Work required >> The records that follow need to be printed exactly. Leave out each image.

[Stored data]
= = = = = = =

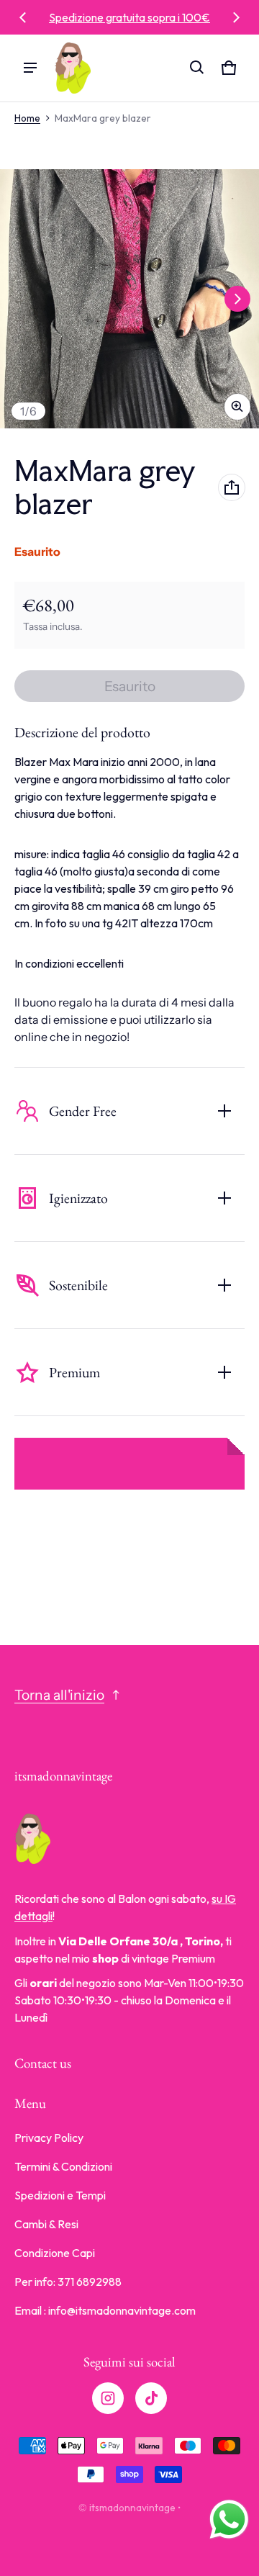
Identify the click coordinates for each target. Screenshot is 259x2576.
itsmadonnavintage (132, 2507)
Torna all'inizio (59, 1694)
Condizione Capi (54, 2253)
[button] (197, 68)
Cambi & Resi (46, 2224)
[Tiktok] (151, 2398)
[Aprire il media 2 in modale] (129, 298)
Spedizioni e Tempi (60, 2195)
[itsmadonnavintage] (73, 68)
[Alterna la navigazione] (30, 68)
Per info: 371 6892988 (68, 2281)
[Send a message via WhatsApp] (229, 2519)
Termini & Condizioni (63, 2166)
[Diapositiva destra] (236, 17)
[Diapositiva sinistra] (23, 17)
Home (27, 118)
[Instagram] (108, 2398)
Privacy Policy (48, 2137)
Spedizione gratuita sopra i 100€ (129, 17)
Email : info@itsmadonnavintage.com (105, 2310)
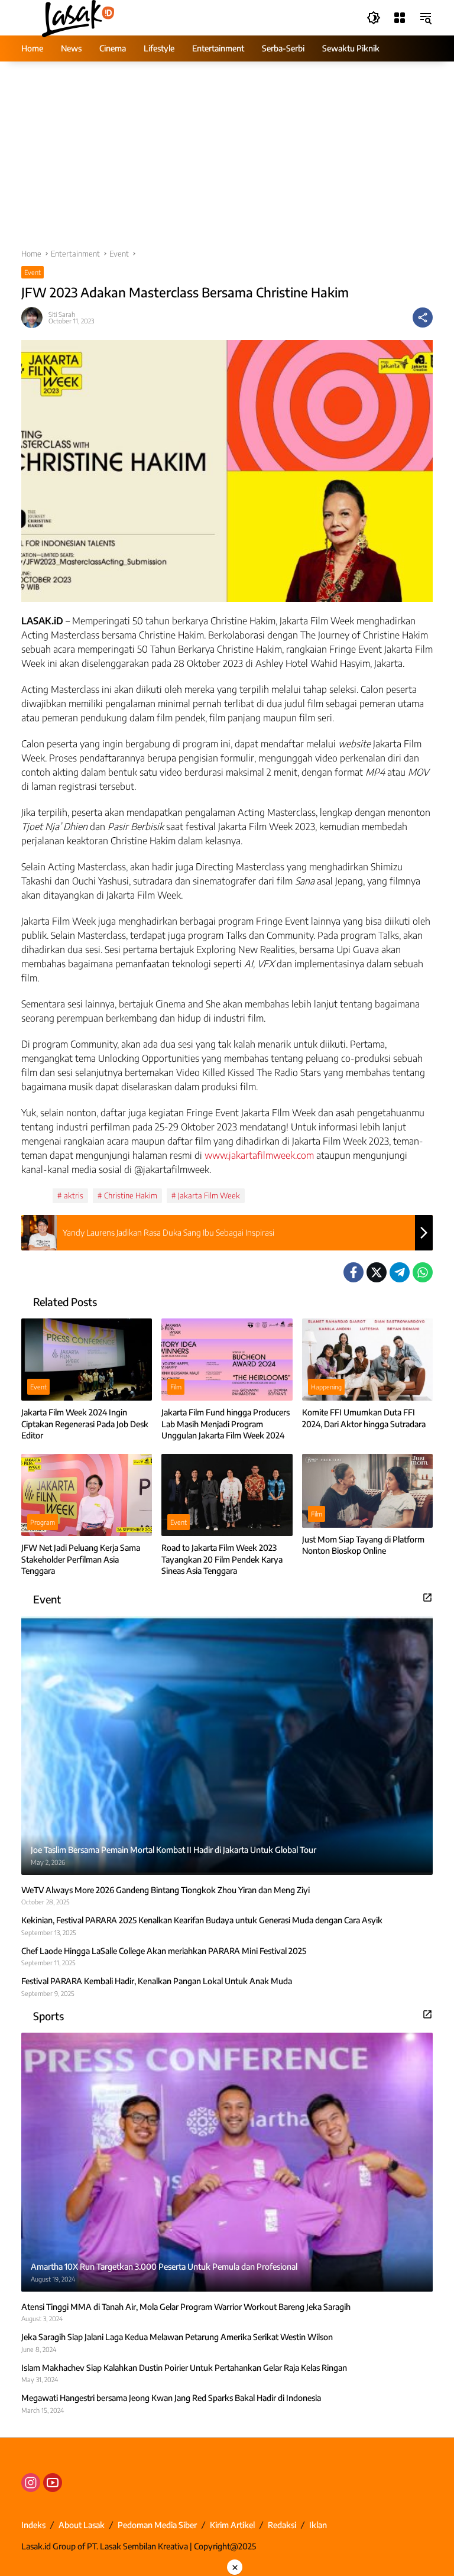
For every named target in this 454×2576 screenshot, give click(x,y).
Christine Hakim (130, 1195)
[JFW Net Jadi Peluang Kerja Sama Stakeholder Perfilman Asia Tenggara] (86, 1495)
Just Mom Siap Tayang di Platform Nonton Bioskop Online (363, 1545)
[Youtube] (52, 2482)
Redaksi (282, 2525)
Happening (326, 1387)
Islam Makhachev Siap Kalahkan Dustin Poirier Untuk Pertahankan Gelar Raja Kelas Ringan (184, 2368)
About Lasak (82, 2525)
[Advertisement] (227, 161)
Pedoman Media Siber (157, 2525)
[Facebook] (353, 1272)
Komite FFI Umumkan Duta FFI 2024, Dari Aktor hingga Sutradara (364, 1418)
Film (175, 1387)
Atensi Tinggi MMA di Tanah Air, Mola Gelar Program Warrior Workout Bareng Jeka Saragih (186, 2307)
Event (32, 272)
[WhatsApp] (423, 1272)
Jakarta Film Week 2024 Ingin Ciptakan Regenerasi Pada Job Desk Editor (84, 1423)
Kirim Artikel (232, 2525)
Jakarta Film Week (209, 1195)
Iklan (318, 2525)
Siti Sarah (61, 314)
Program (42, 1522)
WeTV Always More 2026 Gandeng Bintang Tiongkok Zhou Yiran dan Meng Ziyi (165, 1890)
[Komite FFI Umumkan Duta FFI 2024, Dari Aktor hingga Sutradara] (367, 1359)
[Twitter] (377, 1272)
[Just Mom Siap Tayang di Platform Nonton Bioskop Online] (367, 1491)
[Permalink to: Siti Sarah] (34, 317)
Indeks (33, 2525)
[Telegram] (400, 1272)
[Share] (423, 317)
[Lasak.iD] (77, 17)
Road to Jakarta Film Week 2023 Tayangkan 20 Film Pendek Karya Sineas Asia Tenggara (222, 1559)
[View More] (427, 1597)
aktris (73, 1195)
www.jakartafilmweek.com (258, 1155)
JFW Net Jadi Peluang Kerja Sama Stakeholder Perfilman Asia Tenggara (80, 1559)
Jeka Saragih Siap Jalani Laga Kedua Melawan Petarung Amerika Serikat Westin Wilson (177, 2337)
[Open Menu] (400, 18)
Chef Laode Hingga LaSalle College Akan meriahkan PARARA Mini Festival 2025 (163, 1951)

= = = = = = =

Exercise result >>
Identify the click coordinates for each target. Screenshot is 259x2576.
itsmadonnavintage (132, 2507)
Torna all'inizio (59, 1694)
Condizione Capi (54, 2253)
[button] (197, 68)
Cambi & Resi (46, 2224)
[Tiktok] (151, 2398)
[Aprire il media 2 in modale] (129, 298)
Spedizioni e Tempi (60, 2195)
[itsmadonnavintage] (73, 68)
[Alterna la navigazione] (30, 68)
Per info: 371 6892988 (68, 2281)
[Send a message via WhatsApp] (229, 2519)
Termini & Condizioni (63, 2166)
[Diapositiva destra] (236, 17)
[Diapositiva sinistra] (23, 17)
Home (27, 118)
[Instagram] (108, 2398)
Privacy Policy (48, 2137)
Spedizione gratuita sopra i 100€ (129, 17)
Email : info@itsmadonnavintage.com (105, 2310)
For every named target in this 454×2576 screenshot, give click(x,y).
Christine Hakim (130, 1195)
[JFW Net Jadi Peluang Kerja Sama Stakeholder Perfilman Asia Tenggara] (86, 1495)
Just Mom Siap Tayang di Platform Nonton Bioskop Online (363, 1545)
[Youtube] (52, 2482)
Redaksi (282, 2525)
Happening (326, 1387)
Islam Makhachev Siap Kalahkan Dustin Poirier Untuk Pertahankan Gelar Raja Kelas Ringan (184, 2368)
About Lasak (82, 2525)
[Advertisement] (227, 161)
Pedoman Media Siber (157, 2525)
[Facebook] (353, 1272)
Komite FFI Umumkan Duta FFI 2024, Dari Aktor hingga Sutradara (364, 1418)
Film (175, 1387)
Atensi Tinggi MMA di Tanah Air, Mola Gelar Program Warrior Workout Bareng Jeka Saragih (186, 2307)
Event (32, 272)
[WhatsApp] (423, 1272)
Jakarta Film Week 2024 Ingin Ciptakan Regenerasi Pada Job Desk Editor (84, 1423)
Kirim Artikel (232, 2525)
Jakarta Film Week (209, 1195)
Iklan (318, 2525)
Siti Sarah (61, 314)
Program (42, 1522)
WeTV Always More 2026 Gandeng Bintang Tiongkok Zhou Yiran dan Meng Ziyi (165, 1890)
[Komite FFI Umumkan Duta FFI 2024, Dari Aktor hingga Sutradara] (367, 1359)
[Twitter] (377, 1272)
[Just Mom Siap Tayang di Platform Nonton Bioskop Online] (367, 1491)
[Permalink to: Siti Sarah] (34, 317)
Indeks (33, 2525)
[Telegram] (400, 1272)
[Share] (423, 317)
[Lasak.iD] (77, 17)
Road to Jakarta Film Week 2023 Tayangkan 20 Film Pendek Karya Sineas Asia Tenggara (222, 1559)
[View More] (427, 1597)
aktris (73, 1195)
www.jakartafilmweek.com (258, 1155)
JFW Net Jadi Peluang Kerja Sama Stakeholder Perfilman Asia Tenggara (80, 1559)
Jeka Saragih Siap Jalani Laga Kedua Melawan Petarung Amerika Serikat Westin Wilson (177, 2337)
[Open Menu] (400, 18)
Chef Laode Hingga LaSalle College Akan meriahkan PARARA Mini Festival 2025 (163, 1951)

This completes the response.